--- Begin ---

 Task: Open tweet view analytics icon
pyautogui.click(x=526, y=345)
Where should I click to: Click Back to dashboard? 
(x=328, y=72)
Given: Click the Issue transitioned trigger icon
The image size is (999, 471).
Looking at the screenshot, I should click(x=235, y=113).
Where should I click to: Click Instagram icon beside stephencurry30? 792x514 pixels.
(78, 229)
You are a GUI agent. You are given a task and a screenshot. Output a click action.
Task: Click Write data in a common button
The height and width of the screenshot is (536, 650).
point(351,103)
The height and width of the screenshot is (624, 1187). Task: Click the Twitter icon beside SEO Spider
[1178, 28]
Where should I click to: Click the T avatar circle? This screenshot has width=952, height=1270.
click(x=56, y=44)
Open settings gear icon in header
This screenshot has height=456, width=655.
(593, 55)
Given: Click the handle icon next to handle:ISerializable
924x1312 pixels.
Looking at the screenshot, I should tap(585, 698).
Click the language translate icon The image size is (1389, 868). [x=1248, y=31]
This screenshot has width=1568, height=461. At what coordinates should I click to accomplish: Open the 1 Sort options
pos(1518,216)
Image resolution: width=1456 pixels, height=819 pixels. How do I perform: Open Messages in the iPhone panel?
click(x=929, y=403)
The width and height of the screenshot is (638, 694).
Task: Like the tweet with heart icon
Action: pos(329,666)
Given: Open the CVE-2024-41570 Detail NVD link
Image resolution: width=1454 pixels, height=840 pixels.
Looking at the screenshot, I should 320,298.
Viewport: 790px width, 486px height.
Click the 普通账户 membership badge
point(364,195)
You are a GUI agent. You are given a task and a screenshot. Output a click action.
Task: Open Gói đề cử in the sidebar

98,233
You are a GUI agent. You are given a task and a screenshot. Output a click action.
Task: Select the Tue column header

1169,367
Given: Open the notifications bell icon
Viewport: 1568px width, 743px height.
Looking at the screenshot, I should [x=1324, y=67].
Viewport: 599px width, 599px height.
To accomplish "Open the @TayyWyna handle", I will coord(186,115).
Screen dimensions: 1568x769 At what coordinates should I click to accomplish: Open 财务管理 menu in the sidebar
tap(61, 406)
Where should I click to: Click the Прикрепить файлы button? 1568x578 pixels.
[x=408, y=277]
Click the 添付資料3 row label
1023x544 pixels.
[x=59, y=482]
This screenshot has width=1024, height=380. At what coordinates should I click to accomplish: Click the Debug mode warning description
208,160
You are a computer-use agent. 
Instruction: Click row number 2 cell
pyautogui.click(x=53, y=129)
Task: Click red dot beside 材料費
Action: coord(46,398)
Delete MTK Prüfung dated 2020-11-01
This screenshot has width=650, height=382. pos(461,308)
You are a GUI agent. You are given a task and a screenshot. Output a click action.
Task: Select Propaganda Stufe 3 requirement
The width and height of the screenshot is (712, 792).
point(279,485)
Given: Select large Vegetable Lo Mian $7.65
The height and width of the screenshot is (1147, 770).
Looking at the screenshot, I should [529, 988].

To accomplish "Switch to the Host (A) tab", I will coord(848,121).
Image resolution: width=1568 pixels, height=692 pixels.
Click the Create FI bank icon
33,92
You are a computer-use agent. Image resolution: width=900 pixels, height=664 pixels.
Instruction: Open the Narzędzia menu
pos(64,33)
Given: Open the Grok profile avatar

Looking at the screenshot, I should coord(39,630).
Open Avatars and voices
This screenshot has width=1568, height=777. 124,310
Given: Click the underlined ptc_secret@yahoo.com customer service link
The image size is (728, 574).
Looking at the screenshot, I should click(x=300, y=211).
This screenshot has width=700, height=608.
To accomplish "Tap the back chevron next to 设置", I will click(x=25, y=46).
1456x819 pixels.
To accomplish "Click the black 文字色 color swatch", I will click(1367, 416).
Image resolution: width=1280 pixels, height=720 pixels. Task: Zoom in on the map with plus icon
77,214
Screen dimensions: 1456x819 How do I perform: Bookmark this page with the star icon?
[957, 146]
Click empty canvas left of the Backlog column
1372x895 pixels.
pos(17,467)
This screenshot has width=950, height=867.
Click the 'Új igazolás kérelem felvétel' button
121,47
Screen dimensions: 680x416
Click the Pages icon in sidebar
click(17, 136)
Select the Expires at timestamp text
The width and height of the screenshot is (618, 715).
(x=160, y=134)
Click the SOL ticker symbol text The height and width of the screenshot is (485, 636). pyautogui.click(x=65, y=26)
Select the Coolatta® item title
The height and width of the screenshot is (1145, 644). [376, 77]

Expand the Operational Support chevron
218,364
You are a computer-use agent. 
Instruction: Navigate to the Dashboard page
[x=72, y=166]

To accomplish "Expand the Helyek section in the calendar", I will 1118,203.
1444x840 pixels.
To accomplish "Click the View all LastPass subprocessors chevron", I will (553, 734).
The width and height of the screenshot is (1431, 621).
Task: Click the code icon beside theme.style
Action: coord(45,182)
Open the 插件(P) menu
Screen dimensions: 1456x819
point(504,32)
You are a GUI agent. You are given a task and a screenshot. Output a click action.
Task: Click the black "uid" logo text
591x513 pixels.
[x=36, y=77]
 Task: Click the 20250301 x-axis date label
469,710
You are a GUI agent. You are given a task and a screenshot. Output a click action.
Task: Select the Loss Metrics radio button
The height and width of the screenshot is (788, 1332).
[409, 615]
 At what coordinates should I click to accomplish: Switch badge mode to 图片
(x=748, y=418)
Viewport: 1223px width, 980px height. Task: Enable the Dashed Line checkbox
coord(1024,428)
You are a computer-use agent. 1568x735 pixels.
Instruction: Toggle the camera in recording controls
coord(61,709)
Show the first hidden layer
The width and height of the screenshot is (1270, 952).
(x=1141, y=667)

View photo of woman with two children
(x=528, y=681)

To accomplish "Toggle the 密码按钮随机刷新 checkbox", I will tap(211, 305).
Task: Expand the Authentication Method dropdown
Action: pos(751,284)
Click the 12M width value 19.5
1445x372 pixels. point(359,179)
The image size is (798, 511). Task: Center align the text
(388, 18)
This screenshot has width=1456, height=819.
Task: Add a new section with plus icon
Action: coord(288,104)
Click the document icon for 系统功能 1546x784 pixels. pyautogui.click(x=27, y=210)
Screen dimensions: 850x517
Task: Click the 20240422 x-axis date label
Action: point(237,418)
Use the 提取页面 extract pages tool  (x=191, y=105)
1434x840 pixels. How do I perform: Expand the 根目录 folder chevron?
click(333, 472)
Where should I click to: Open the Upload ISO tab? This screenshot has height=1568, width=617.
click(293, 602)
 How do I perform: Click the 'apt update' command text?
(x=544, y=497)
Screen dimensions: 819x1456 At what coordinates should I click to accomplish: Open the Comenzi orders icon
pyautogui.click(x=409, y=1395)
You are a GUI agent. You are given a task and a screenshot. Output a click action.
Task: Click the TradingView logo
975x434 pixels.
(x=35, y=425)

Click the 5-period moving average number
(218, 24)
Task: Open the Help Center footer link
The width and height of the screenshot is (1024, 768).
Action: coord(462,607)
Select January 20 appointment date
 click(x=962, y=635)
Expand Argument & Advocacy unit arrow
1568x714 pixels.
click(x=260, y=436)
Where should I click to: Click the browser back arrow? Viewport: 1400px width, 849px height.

--- End ---

■ GIVEN PROBLEM ■
Rewrite all of the lines above, swapping each "GUI agent" for "screen assistant" and leaving everything else as it is.

■ EXPECTED ANSWER ■
 Task: Open tweet view analytics icon
pyautogui.click(x=526, y=345)
Where should I click to: Click Back to dashboard? 
(x=328, y=72)
Given: Click the Issue transitioned trigger icon
The image size is (999, 471).
Looking at the screenshot, I should click(x=235, y=113).
Where should I click to: Click Instagram icon beside stephencurry30? 792x514 pixels.
(78, 229)
You are a screen assistant. You are given a task and a screenshot. Output a click action.
Task: Click Write data in a common button
The height and width of the screenshot is (536, 650).
point(351,103)
The height and width of the screenshot is (624, 1187). Task: Click the Twitter icon beside SEO Spider
[1178, 28]
Where should I click to: Click the T avatar circle? This screenshot has width=952, height=1270.
click(x=56, y=44)
Open settings gear icon in header
This screenshot has height=456, width=655.
(593, 55)
Given: Click the handle icon next to handle:ISerializable
924x1312 pixels.
Looking at the screenshot, I should tap(585, 698).
Click the language translate icon The image size is (1389, 868). [x=1248, y=31]
This screenshot has width=1568, height=461. At what coordinates should I click to accomplish: Open the 1 Sort options
pos(1518,216)
Image resolution: width=1456 pixels, height=819 pixels. How do I perform: Open Messages in the iPhone panel?
click(x=929, y=403)
The width and height of the screenshot is (638, 694).
Task: Like the tweet with heart icon
Action: pos(329,666)
Given: Open the CVE-2024-41570 Detail NVD link
Image resolution: width=1454 pixels, height=840 pixels.
Looking at the screenshot, I should 320,298.
Viewport: 790px width, 486px height.
Click the 普通账户 membership badge
point(364,195)
You are a screen assistant. You are given a task and a screenshot. Output a click action.
Task: Open Gói đề cử in the sidebar

98,233
You are a screen assistant. You are given a task and a screenshot. Output a click action.
Task: Select the Tue column header

1169,367
Given: Open the notifications bell icon
Viewport: 1568px width, 743px height.
Looking at the screenshot, I should [x=1324, y=67].
Viewport: 599px width, 599px height.
To accomplish "Open the @TayyWyna handle", I will coord(186,115).
Screen dimensions: 1568x769 At what coordinates should I click to accomplish: Open 财务管理 menu in the sidebar
tap(61, 406)
Where should I click to: Click the Прикрепить файлы button? 1568x578 pixels.
[x=408, y=277]
Click the 添付資料3 row label
1023x544 pixels.
[x=59, y=482]
This screenshot has width=1024, height=380. At what coordinates should I click to accomplish: Click the Debug mode warning description
208,160
You are a computer-use agent. 
Instruction: Click row number 2 cell
pyautogui.click(x=53, y=129)
Task: Click red dot beside 材料費
Action: coord(46,398)
Delete MTK Prüfung dated 2020-11-01
This screenshot has width=650, height=382. pos(461,308)
You are a screen assistant. You are given a task and a screenshot. Output a click action.
Task: Select Propaganda Stufe 3 requirement
The width and height of the screenshot is (712, 792).
point(279,485)
Given: Select large Vegetable Lo Mian $7.65
The height and width of the screenshot is (1147, 770).
Looking at the screenshot, I should [529, 988].

To accomplish "Switch to the Host (A) tab", I will coord(848,121).
Image resolution: width=1568 pixels, height=692 pixels.
Click the Create FI bank icon
33,92
You are a computer-use agent. Image resolution: width=900 pixels, height=664 pixels.
Instruction: Open the Narzędzia menu
pos(64,33)
Given: Open the Grok profile avatar

Looking at the screenshot, I should coord(39,630).
Open Avatars and voices
This screenshot has width=1568, height=777. 124,310
Given: Click the underlined ptc_secret@yahoo.com customer service link
The image size is (728, 574).
Looking at the screenshot, I should click(x=300, y=211).
This screenshot has width=700, height=608.
To accomplish "Tap the back chevron next to 设置", I will click(x=25, y=46).
1456x819 pixels.
To accomplish "Click the black 文字色 color swatch", I will click(1367, 416).
Image resolution: width=1280 pixels, height=720 pixels. Task: Zoom in on the map with plus icon
77,214
Screen dimensions: 1456x819 How do I perform: Bookmark this page with the star icon?
[957, 146]
Click empty canvas left of the Backlog column
1372x895 pixels.
pos(17,467)
This screenshot has width=950, height=867.
Click the 'Új igazolás kérelem felvétel' button
121,47
Screen dimensions: 680x416
Click the Pages icon in sidebar
click(17, 136)
Select the Expires at timestamp text
The width and height of the screenshot is (618, 715).
(x=160, y=134)
Click the SOL ticker symbol text The height and width of the screenshot is (485, 636). pyautogui.click(x=65, y=26)
Select the Coolatta® item title
The height and width of the screenshot is (1145, 644). [376, 77]

Expand the Operational Support chevron
218,364
You are a computer-use agent. 
Instruction: Navigate to the Dashboard page
[x=72, y=166]

To accomplish "Expand the Helyek section in the calendar", I will 1118,203.
1444x840 pixels.
To accomplish "Click the View all LastPass subprocessors chevron", I will (553, 734).
The width and height of the screenshot is (1431, 621).
Task: Click the code icon beside theme.style
Action: coord(45,182)
Open the 插件(P) menu
Screen dimensions: 1456x819
point(504,32)
You are a screen assistant. You are given a task and a screenshot. Output a click action.
Task: Click the black "uid" logo text
591x513 pixels.
[x=36, y=77]
 Task: Click the 20250301 x-axis date label
469,710
You are a screen assistant. You are given a task and a screenshot. Output a click action.
Task: Select the Loss Metrics radio button
The height and width of the screenshot is (788, 1332).
[409, 615]
 At what coordinates should I click to accomplish: Switch badge mode to 图片
(x=748, y=418)
Viewport: 1223px width, 980px height. Task: Enable the Dashed Line checkbox
coord(1024,428)
You are a computer-use agent. 1568x735 pixels.
Instruction: Toggle the camera in recording controls
coord(61,709)
Show the first hidden layer
The width and height of the screenshot is (1270, 952).
(x=1141, y=667)

View photo of woman with two children
(x=528, y=681)

To accomplish "Toggle the 密码按钮随机刷新 checkbox", I will tap(211, 305).
Task: Expand the Authentication Method dropdown
Action: pos(751,284)
Click the 12M width value 19.5
1445x372 pixels. point(359,179)
The image size is (798, 511). Task: Center align the text
(388, 18)
This screenshot has width=1456, height=819.
Task: Add a new section with plus icon
Action: coord(288,104)
Click the document icon for 系统功能 1546x784 pixels. pyautogui.click(x=27, y=210)
Screen dimensions: 850x517
Task: Click the 20240422 x-axis date label
Action: point(237,418)
Use the 提取页面 extract pages tool  (x=191, y=105)
1434x840 pixels. How do I perform: Expand the 根目录 folder chevron?
click(333, 472)
Where should I click to: Open the Upload ISO tab? This screenshot has height=1568, width=617.
click(293, 602)
 How do I perform: Click the 'apt update' command text?
(x=544, y=497)
Screen dimensions: 819x1456 At what coordinates should I click to accomplish: Open the Comenzi orders icon
pyautogui.click(x=409, y=1395)
You are a screen assistant. You are given a task and a screenshot. Output a click action.
Task: Click the TradingView logo
975x434 pixels.
(x=35, y=425)

Click the 5-period moving average number
(218, 24)
Task: Open the Help Center footer link
The width and height of the screenshot is (1024, 768).
Action: coord(462,607)
Select January 20 appointment date
 click(x=962, y=635)
Expand Argument & Advocacy unit arrow
1568x714 pixels.
click(x=260, y=436)
Where should I click to: Click the browser back arrow? Viewport: 1400px width, 849px height.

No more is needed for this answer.